Last year in March, I found a lump. I got a mammogram and I got a call back. You’re not supposed to get a call back. I was diagnosed with breast cancer. I was petrified. There was no family history of breast cancer. I remember telling myself, I have to go to work and I have to tell my supervisor. I have a daughter. I’m her primary care giver. So it’s a scary situation to be in.
I was also scared because I work at The Johns Hopkins Hospital. I don’t care where you are, you see the side effects of what cancer can do. I told my supervisor about my diagnosis and he was the one who encouraged me to go to the Work Stride: Managing Cancer at Work program.
I went to the very first Managing Cancer meeting, which was the first of each month. While I was nervous, the way the meeting was run put me at ease. Marie Borsellino, the oncology nurse navigator, was so helpful. The disease makes you vulnerable. It exposes you. I remember just tearing up, telling my story, not knowing what to expect. But then the people who were around me were a mix of survivors — those who were going through it, through treatment. People just like me.
I made the choice not to go through the chemo. I didn’t have to do the radiation. I chose a double mastectomy. My biggest fear was not being able to do my job when I came back at the same capacity that I did before I left. There were side effects from the surgery alone. There are times where I’m in pain. One of the challenges is not being able to physically do some of the things that I was able to do prior to surgery. I need help to lift things now. I used to be fairly independent, and that is a constant reminder that I need help from others.
If you go to work and you don’t have that support, it makes things so much more difficult. I have such a respect for my supervisor. I’ve thanked him on several occasions. The support was helpful also with the two senior directors. They maintained my privacy, as I wanted. Sometimes they just sat with me. I remember one time I was in the conference room, and I just balled my eyes out. Everybody does not have the benefit of having someone who understands. And I think in the workplace it’s very important because this isn’t something you ask for — to all of a sudden get this life-threatening disease.

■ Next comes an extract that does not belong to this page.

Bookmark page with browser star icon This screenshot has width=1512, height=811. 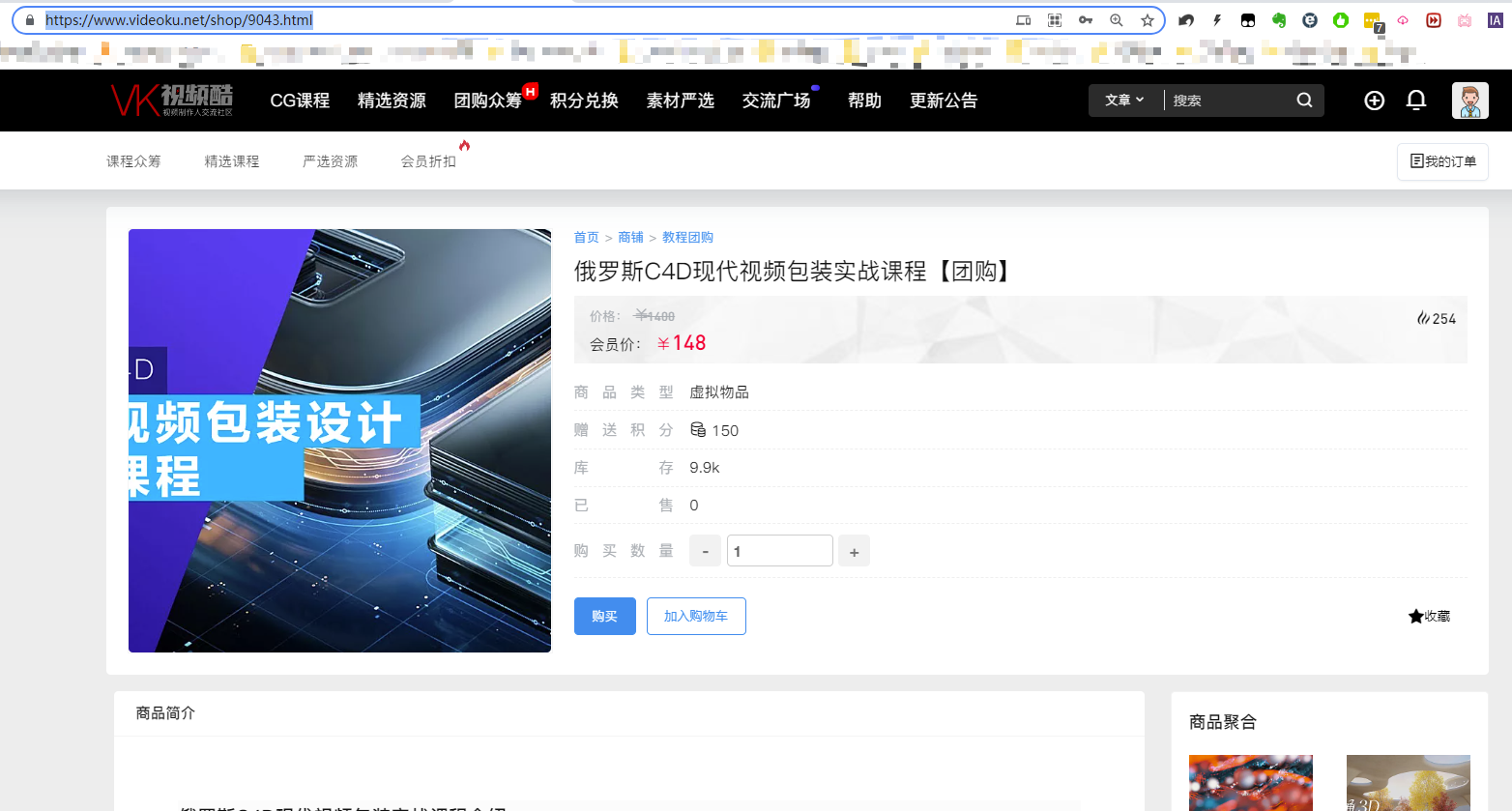(x=1148, y=20)
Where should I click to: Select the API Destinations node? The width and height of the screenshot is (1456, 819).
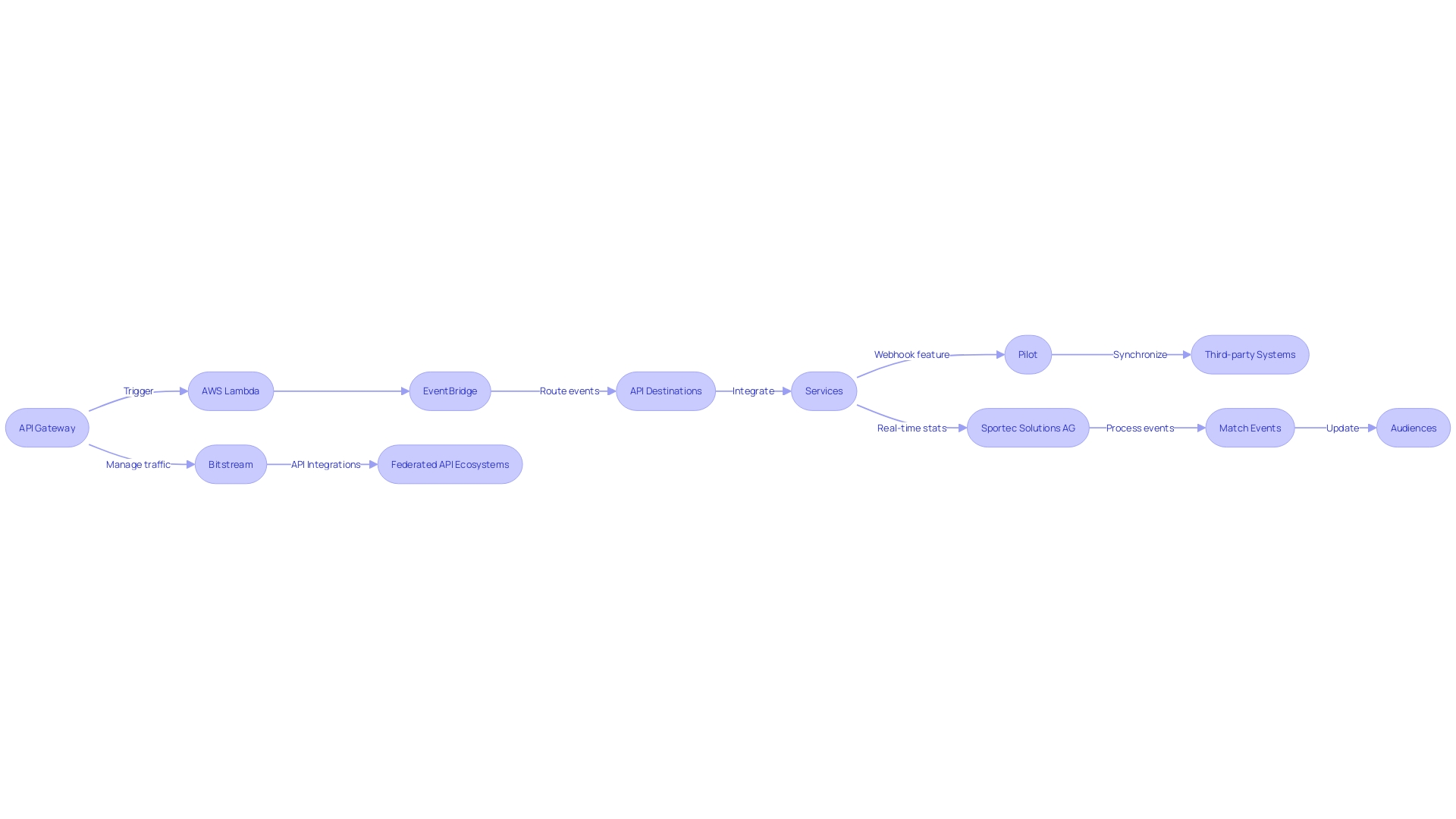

My daughter is 13 now. She surprised me because initially I kept everything from her. Now she’s helping with the laundry. She’s helping do things I couldn’t do.
I’m coming up on one year of survivorship. I remember the exact date of my diagnosis was April 14. It will be a year. I’m definitely going to do something to mark that day. Not only that day, but the day I actually had surgery, which was May 18.
One of my friends sent me a quote: “Cancer is a word, not a sentence.” I remember I kept looking at it. I get it. You have to live your life.